Advocates for a greener future confront an inescapable dilemma: moving away from fossil fuels means a massive increase in mineral mining. This reality generates a range of ethical complexities.  

The embrace of a mineral-led energy transition is a boon for the global mining industry. Calls for an urgent expansion of mineral mining to meet green demand puts new political pressure on the regulatory architectures designed to prevent social and environmental harm. In turn, those who advocate for a slower, more considered approach to extraction of these minerals are accused of holding back the transition from fossil fuels. This new reality undercuts the work of environmental social movements around the world, whose long-held goals have been to regulate, resist, or oppose extractive projects.  

Our workshop emphasised how the stakes are far higher in the Global South. We know that much of the mining to produce green technologies will take place in resource rich developing countries with weaker regulatory institutions. The risk is that weaning the world off fossil fuel means deepening the inequalities that have long marked mineral supply chains, whereby developing countries dig and ship their mineral ores to the industrialised world to produce higher value goods. These are the ‘green sacrifice zones’ that scholars have identified for years now.  

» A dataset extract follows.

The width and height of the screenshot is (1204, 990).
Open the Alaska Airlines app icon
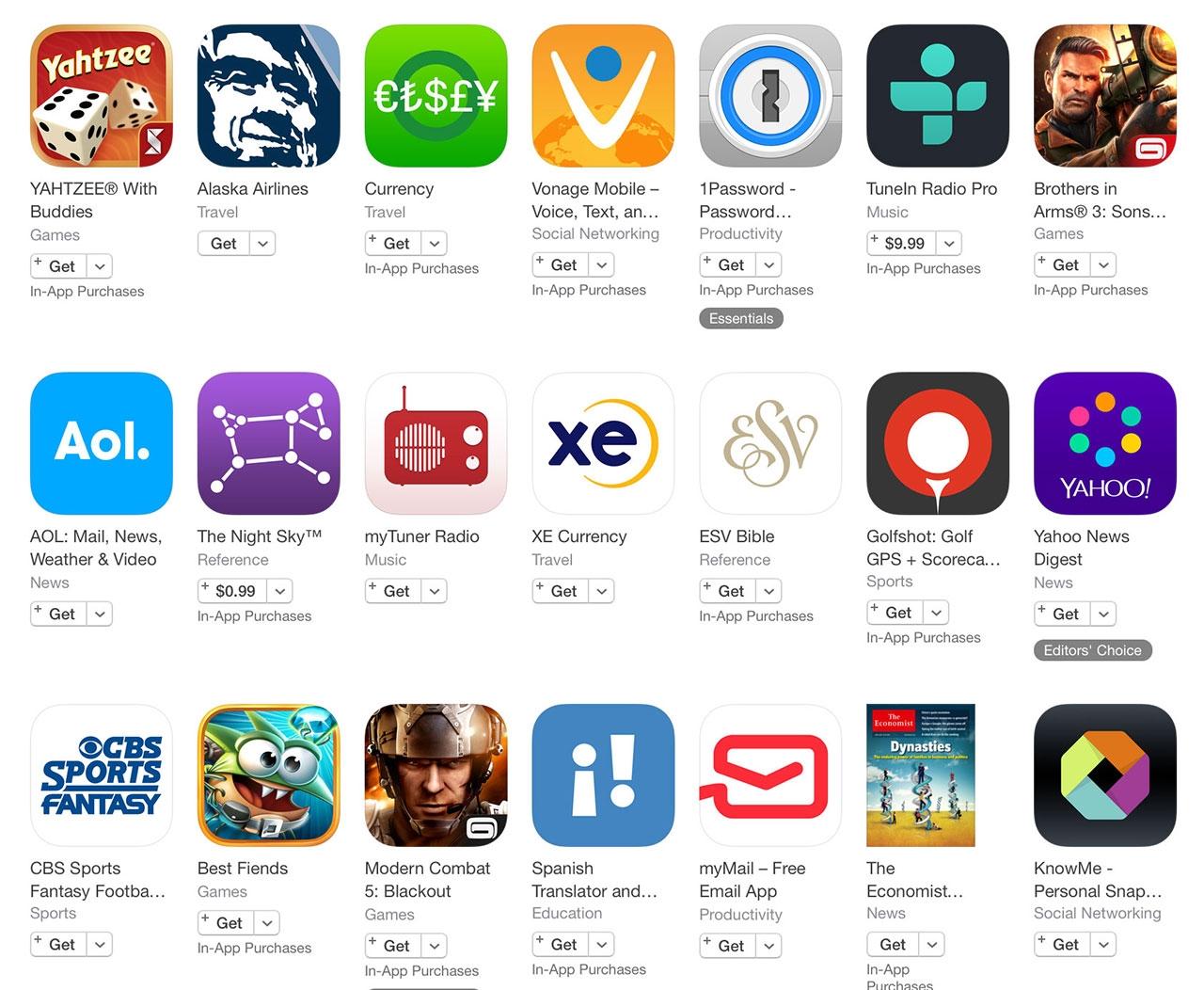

At the same time, international development and global financial institutions increasingly argue that mineral-rich countries in the Global South are well placed to benefit from the coming boom, suggesting the green transition constitutes a golden economic opportunity rather than a sacrifice. These institutions recommend governments attract and discipline foreign investment to grow value-added industries in the mid and downstream. Such recommendations are a departure from, first, decades of advice to just ‘let the market decide’ how supply chains take shape, and, second, the established wisdom that sectoral diversification and labour-intensive manufacturing are key to escaping the resource curse. Instead, low and middle-income countries are now encouraged to double down on their extractive industries. But emerging evidence from Indonesia suggests this strategy benefits firms and foreign investors much more than local economies and communities. It’s a familiar story in which the burdens and benefits of a minerals boom are distributed unevenly within and across countries.   

In sum, the core dilemma is that climate urgency is lowering extractive standards and, in some places, deepening resource dependency. And so our core question as scholars is whether and how our research can fortify the work of activists, politicians, and bureaucrats that seek a different path to a greener future.